— Action item —
In the entries below, find the lines that contain the word "computer" and copy them.

(Stored data)
[Start of section]

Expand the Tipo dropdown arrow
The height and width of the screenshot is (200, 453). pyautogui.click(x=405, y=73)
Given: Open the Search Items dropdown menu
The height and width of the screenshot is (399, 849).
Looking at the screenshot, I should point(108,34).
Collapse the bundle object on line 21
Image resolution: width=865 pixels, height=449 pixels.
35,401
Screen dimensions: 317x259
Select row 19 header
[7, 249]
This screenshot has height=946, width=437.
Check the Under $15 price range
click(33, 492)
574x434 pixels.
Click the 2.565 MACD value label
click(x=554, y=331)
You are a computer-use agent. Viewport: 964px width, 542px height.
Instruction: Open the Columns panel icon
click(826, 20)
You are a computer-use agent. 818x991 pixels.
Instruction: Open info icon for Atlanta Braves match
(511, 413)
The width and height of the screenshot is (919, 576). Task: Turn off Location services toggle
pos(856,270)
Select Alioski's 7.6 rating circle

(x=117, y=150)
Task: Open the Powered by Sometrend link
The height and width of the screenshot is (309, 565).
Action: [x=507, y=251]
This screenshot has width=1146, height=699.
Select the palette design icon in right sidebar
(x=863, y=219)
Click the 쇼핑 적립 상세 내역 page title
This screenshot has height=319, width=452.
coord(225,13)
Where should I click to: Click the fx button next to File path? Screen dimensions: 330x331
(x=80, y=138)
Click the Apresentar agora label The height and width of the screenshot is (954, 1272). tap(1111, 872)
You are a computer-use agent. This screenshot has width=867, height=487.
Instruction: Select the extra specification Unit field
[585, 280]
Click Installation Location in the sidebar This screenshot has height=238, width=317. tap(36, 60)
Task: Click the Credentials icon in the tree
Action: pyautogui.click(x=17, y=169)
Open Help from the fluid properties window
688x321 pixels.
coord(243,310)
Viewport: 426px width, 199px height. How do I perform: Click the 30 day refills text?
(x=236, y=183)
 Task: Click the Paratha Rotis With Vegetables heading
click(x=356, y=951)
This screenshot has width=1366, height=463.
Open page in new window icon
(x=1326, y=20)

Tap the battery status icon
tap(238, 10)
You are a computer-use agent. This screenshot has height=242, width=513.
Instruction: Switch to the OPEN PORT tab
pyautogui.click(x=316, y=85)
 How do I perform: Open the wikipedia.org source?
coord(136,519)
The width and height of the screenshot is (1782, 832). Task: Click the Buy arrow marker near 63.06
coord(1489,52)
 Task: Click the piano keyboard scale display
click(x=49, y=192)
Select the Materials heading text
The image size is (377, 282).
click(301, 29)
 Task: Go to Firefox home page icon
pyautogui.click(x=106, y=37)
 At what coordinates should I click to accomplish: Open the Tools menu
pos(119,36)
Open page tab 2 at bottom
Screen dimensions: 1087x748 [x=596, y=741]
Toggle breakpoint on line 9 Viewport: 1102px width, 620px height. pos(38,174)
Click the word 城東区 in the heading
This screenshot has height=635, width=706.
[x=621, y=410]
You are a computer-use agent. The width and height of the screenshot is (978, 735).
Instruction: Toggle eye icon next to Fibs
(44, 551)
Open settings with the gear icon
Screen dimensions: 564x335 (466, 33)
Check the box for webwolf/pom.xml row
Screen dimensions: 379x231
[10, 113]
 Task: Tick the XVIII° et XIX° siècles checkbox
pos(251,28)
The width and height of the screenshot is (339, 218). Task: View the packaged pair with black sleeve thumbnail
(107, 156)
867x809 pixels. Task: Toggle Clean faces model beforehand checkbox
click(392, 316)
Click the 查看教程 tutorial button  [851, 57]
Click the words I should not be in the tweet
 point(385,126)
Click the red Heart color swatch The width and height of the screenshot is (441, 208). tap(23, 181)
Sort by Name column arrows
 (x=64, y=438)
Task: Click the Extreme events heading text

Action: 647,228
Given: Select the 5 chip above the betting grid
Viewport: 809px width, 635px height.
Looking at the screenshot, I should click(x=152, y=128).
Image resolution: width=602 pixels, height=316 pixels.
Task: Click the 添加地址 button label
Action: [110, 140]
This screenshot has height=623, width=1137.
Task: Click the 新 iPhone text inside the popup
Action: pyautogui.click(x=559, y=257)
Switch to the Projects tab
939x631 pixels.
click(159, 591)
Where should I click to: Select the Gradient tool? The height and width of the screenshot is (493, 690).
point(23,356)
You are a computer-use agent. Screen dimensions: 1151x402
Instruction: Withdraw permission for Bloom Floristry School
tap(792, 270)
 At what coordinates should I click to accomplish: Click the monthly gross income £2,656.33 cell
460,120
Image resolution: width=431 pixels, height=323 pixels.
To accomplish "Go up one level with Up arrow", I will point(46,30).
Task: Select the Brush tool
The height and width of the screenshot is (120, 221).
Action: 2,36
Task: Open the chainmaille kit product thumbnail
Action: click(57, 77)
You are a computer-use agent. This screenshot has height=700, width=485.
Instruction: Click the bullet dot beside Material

[End of section]

— Response area —
You are a computer-use agent. Viewport: 964px width, 542px height.
You are a computer-use agent. 818x991 pixels.
You are a computer-use agent. This screenshot has width=867, height=487.
You are a computer-use agent. This screenshot has height=242, width=513.
You are a computer-use agent. The width and height of the screenshot is (978, 735).
You are a computer-use agent. Screen dimensions: 1151x402
You are a computer-use agent. This screenshot has height=700, width=485.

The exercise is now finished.